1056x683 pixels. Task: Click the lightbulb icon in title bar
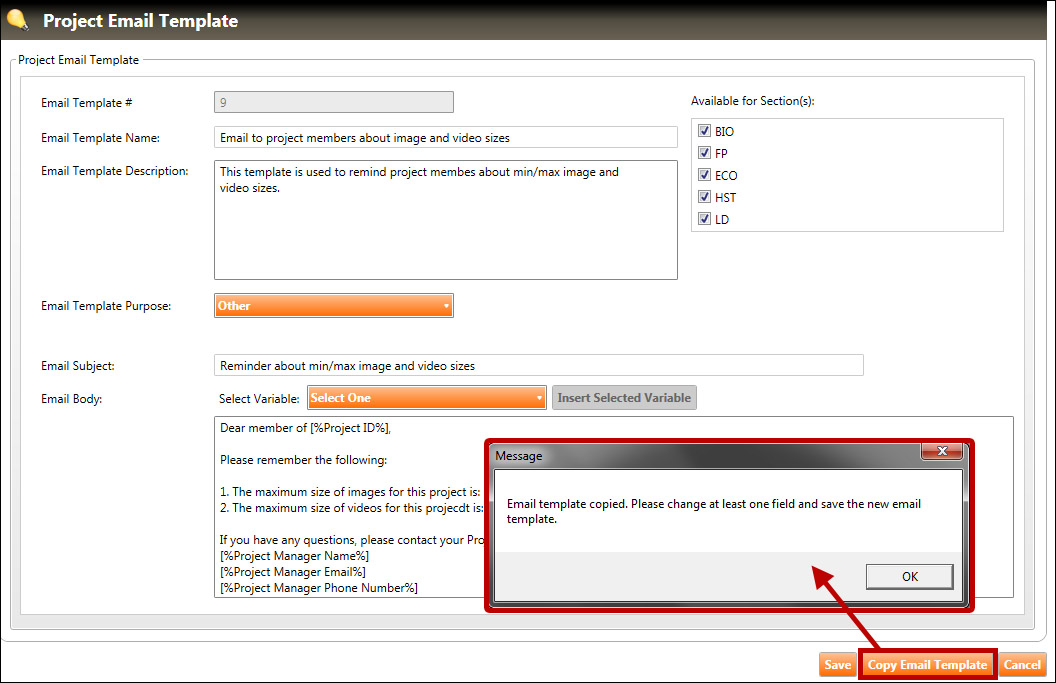[18, 19]
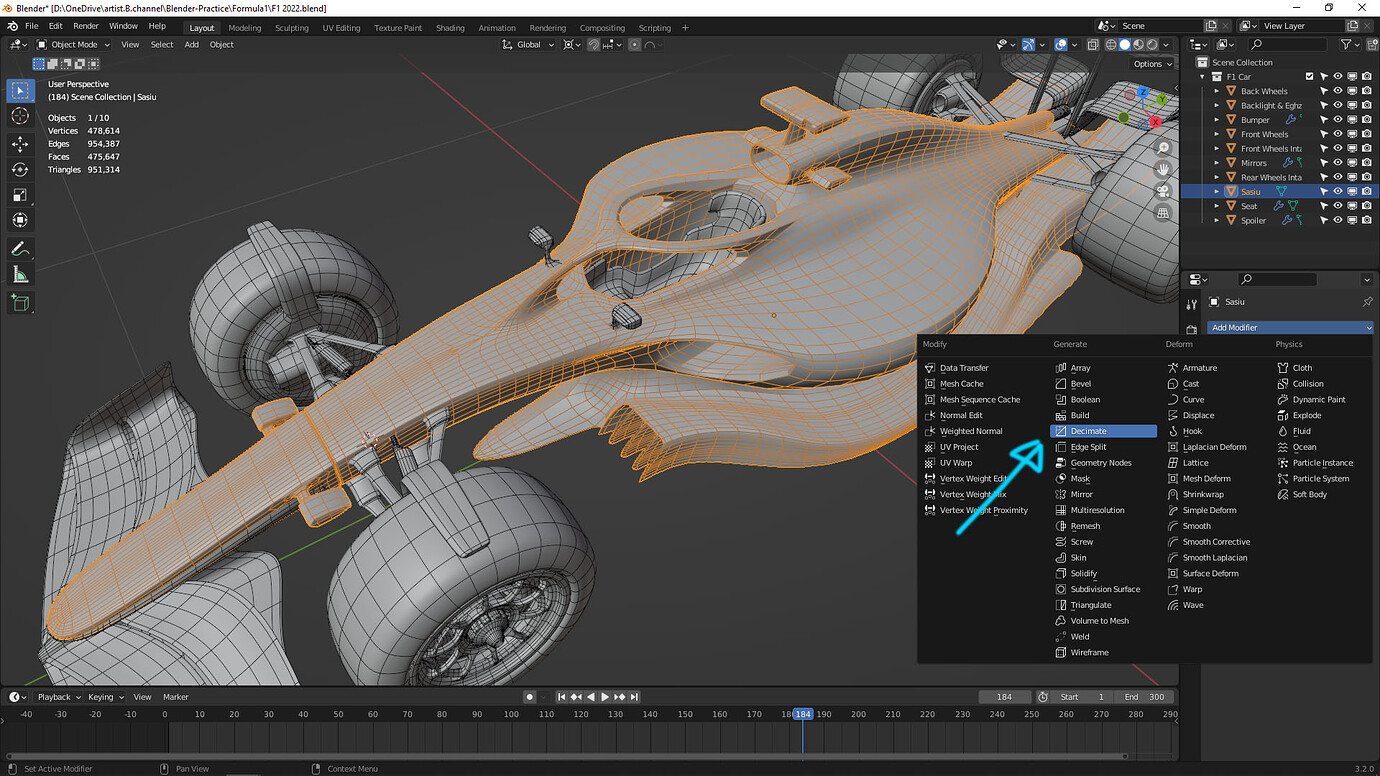Select the Move tool in the viewport toolbar
1380x776 pixels.
coord(20,143)
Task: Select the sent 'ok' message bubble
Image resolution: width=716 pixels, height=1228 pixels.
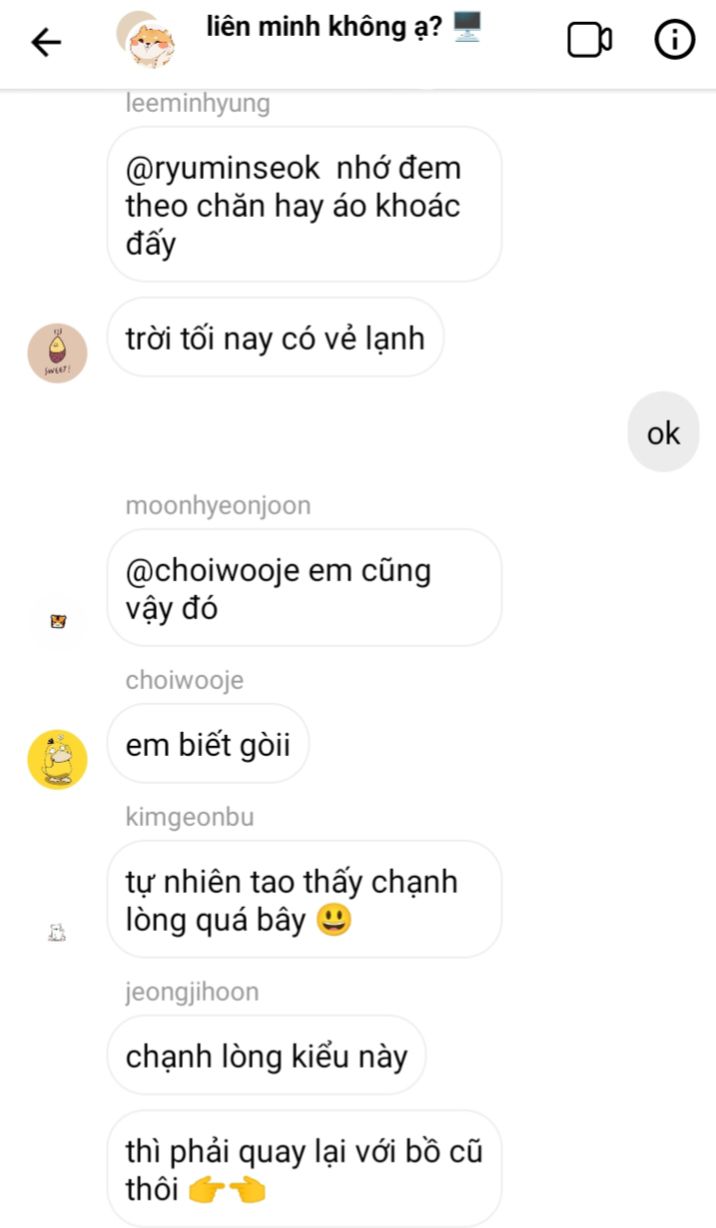Action: click(663, 433)
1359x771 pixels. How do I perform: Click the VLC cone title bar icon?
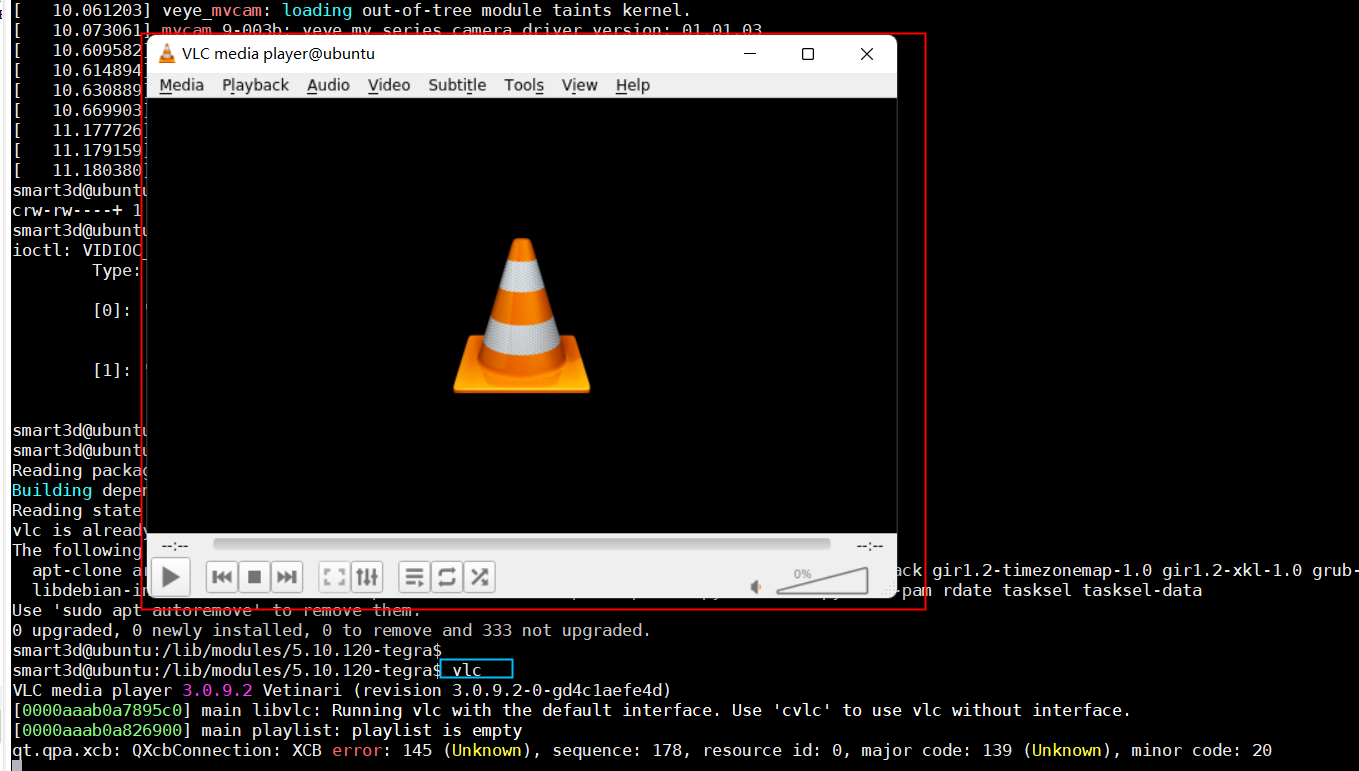tap(167, 54)
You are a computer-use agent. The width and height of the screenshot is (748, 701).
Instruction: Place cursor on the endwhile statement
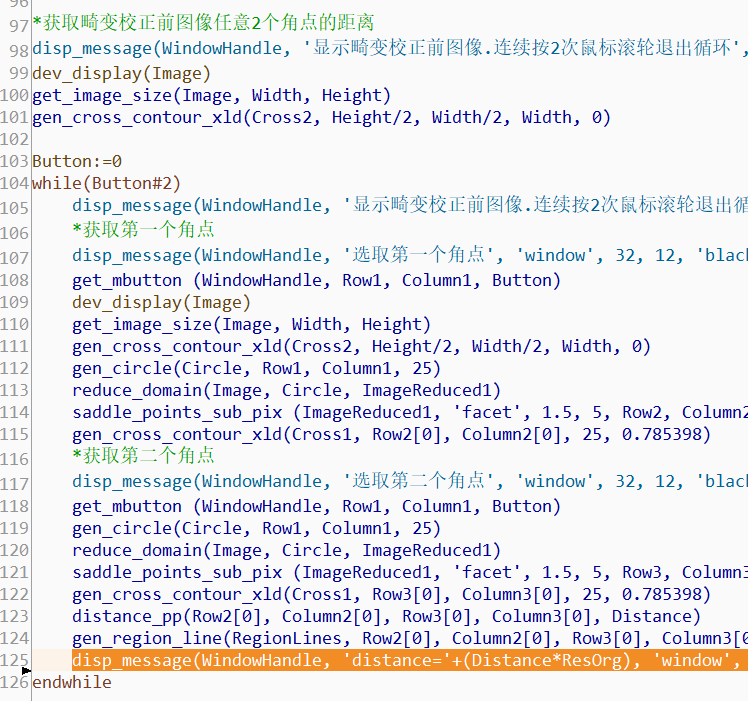coord(72,682)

★ ★ ★ ★ ★

REQUIRED WORK
How many lines in the items above contain the word "height"? Reply with the number only.

THE REPLY
2